**What is required:** Could you copy out every one of the records below, word for word and in the same order?

* Start Data entries *

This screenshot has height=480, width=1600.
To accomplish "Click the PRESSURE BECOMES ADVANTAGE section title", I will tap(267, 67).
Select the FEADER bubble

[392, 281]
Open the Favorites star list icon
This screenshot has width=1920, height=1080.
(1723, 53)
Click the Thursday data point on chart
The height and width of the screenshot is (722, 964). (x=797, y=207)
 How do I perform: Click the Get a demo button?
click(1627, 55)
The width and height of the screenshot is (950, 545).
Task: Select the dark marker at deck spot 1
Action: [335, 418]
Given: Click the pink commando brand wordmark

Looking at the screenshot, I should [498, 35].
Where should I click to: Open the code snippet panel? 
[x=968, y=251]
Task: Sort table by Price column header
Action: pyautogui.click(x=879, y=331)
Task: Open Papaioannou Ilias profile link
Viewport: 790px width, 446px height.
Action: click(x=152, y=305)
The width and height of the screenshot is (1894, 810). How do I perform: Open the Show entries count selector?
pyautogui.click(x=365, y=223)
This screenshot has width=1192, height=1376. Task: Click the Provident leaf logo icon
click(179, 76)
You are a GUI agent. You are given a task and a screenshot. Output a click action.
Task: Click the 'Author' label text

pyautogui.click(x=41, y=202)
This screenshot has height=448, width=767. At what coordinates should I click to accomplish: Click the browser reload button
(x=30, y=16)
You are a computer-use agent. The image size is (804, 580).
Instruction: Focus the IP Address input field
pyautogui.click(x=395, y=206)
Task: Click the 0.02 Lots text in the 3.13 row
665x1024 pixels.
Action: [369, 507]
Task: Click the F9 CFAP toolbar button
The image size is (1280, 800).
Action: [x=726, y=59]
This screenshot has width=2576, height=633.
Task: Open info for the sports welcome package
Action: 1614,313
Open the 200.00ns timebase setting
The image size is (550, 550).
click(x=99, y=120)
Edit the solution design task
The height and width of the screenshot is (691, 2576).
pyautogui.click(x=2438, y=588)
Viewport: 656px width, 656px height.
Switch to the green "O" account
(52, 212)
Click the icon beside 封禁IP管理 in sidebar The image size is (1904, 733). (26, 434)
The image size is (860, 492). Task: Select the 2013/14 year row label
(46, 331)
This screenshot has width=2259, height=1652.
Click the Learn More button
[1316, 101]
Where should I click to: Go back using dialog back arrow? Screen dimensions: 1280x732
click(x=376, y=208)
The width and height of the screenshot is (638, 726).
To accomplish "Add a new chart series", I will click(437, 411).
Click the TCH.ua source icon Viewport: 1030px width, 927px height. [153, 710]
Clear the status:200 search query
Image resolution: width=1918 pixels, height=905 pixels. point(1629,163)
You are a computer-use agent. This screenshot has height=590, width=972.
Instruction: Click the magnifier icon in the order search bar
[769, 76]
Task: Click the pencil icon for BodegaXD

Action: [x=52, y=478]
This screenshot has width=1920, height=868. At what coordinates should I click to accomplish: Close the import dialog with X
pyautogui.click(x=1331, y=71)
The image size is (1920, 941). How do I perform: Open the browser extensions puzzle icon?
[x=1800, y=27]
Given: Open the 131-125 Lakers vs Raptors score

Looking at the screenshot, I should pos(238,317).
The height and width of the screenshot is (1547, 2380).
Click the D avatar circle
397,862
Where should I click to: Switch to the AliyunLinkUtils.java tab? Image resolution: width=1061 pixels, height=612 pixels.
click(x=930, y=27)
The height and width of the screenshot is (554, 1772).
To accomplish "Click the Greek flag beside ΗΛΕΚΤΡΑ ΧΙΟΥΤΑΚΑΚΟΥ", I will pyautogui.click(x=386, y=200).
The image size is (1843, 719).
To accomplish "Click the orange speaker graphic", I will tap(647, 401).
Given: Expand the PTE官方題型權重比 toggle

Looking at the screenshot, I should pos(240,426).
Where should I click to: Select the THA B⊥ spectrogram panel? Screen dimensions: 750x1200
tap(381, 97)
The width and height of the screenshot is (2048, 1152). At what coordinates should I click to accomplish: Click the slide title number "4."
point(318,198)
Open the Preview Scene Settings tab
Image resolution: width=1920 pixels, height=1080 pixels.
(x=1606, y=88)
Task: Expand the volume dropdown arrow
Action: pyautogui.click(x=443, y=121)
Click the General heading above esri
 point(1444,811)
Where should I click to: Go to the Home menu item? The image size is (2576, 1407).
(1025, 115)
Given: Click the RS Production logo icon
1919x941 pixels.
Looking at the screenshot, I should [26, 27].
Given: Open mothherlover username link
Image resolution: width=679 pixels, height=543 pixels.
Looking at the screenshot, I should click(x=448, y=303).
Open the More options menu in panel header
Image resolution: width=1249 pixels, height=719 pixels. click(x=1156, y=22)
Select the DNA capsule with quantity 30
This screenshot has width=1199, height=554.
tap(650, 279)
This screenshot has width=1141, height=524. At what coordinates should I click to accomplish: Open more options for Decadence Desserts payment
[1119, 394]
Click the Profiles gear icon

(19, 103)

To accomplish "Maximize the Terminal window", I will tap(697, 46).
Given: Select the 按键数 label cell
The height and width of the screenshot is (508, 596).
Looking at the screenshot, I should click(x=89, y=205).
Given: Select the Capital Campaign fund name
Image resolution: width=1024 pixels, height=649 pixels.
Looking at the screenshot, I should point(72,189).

* End Data entries *

**Solution:**
This screenshot has height=480, width=1600.
To accomplish "Click the PRESSURE BECOMES ADVANTAGE section title", I will tap(267, 67).
Select the FEADER bubble

[392, 281]
Open the Favorites star list icon
This screenshot has width=1920, height=1080.
(1723, 53)
Click the Thursday data point on chart
The height and width of the screenshot is (722, 964). (x=797, y=207)
 How do I perform: Click the Get a demo button?
click(1627, 55)
The width and height of the screenshot is (950, 545).
Task: Select the dark marker at deck spot 1
Action: [335, 418]
Given: Click the pink commando brand wordmark

Looking at the screenshot, I should [498, 35].
Where should I click to: Open the code snippet panel? 
[x=968, y=251]
Task: Sort table by Price column header
Action: pyautogui.click(x=879, y=331)
Task: Open Papaioannou Ilias profile link
Viewport: 790px width, 446px height.
Action: click(x=152, y=305)
The width and height of the screenshot is (1894, 810). How do I perform: Open the Show entries count selector?
pyautogui.click(x=365, y=223)
This screenshot has width=1192, height=1376. Task: Click the Provident leaf logo icon
click(179, 76)
You are a GUI agent. You are given a task and a screenshot. Output a click action.
Task: Click the 'Author' label text

pyautogui.click(x=41, y=202)
This screenshot has height=448, width=767. At what coordinates should I click to accomplish: Click the browser reload button
(x=30, y=16)
You are a computer-use agent. The image size is (804, 580).
Instruction: Focus the IP Address input field
pyautogui.click(x=395, y=206)
Task: Click the 0.02 Lots text in the 3.13 row
665x1024 pixels.
Action: [369, 507]
Task: Click the F9 CFAP toolbar button
The image size is (1280, 800).
Action: [x=726, y=59]
This screenshot has width=2576, height=633.
Task: Open info for the sports welcome package
Action: 1614,313
Open the 200.00ns timebase setting
The image size is (550, 550).
click(x=99, y=120)
Edit the solution design task
The height and width of the screenshot is (691, 2576).
pyautogui.click(x=2438, y=588)
Viewport: 656px width, 656px height.
Switch to the green "O" account
(52, 212)
Click the icon beside 封禁IP管理 in sidebar The image size is (1904, 733). (26, 434)
The image size is (860, 492). Task: Select the 2013/14 year row label
(46, 331)
This screenshot has width=2259, height=1652.
Click the Learn More button
[1316, 101]
Where should I click to: Go back using dialog back arrow? Screen dimensions: 1280x732
click(x=376, y=208)
The width and height of the screenshot is (638, 726).
To accomplish "Add a new chart series", I will click(437, 411).
Click the TCH.ua source icon Viewport: 1030px width, 927px height. [153, 710]
Clear the status:200 search query
Image resolution: width=1918 pixels, height=905 pixels. point(1629,163)
You are a computer-use agent. This screenshot has height=590, width=972.
Instruction: Click the magnifier icon in the order search bar
[769, 76]
Task: Click the pencil icon for BodegaXD

Action: [x=52, y=478]
This screenshot has width=1920, height=868. At what coordinates should I click to accomplish: Close the import dialog with X
pyautogui.click(x=1331, y=71)
The image size is (1920, 941). How do I perform: Open the browser extensions puzzle icon?
[x=1800, y=27]
Given: Open the 131-125 Lakers vs Raptors score

Looking at the screenshot, I should pos(238,317).
The height and width of the screenshot is (1547, 2380).
Click the D avatar circle
397,862
Where should I click to: Switch to the AliyunLinkUtils.java tab? Image resolution: width=1061 pixels, height=612 pixels.
click(x=930, y=27)
The height and width of the screenshot is (554, 1772).
To accomplish "Click the Greek flag beside ΗΛΕΚΤΡΑ ΧΙΟΥΤΑΚΑΚΟΥ", I will pyautogui.click(x=386, y=200).
The image size is (1843, 719).
To accomplish "Click the orange speaker graphic", I will tap(647, 401).
Given: Expand the PTE官方題型權重比 toggle

Looking at the screenshot, I should pos(240,426).
Where should I click to: Select the THA B⊥ spectrogram panel? Screen dimensions: 750x1200
tap(381, 97)
The width and height of the screenshot is (2048, 1152). At what coordinates should I click to accomplish: Click the slide title number "4."
point(318,198)
Open the Preview Scene Settings tab
Image resolution: width=1920 pixels, height=1080 pixels.
(x=1606, y=88)
Task: Expand the volume dropdown arrow
Action: pyautogui.click(x=443, y=121)
Click the General heading above esri
 point(1444,811)
Where should I click to: Go to the Home menu item? The image size is (2576, 1407).
(1025, 115)
Given: Click the RS Production logo icon
1919x941 pixels.
Looking at the screenshot, I should [26, 27].
Given: Open mothherlover username link
Image resolution: width=679 pixels, height=543 pixels.
Looking at the screenshot, I should click(x=448, y=303).
Open the More options menu in panel header
Image resolution: width=1249 pixels, height=719 pixels. click(x=1156, y=22)
Select the DNA capsule with quantity 30
This screenshot has width=1199, height=554.
tap(650, 279)
This screenshot has width=1141, height=524. At what coordinates should I click to accomplish: Open more options for Decadence Desserts payment
[1119, 394]
Click the Profiles gear icon

(19, 103)

To accomplish "Maximize the Terminal window", I will tap(697, 46).
Given: Select the 按键数 label cell
The height and width of the screenshot is (508, 596).
Looking at the screenshot, I should click(x=89, y=205).
Given: Select the Capital Campaign fund name
Image resolution: width=1024 pixels, height=649 pixels.
Looking at the screenshot, I should point(72,189).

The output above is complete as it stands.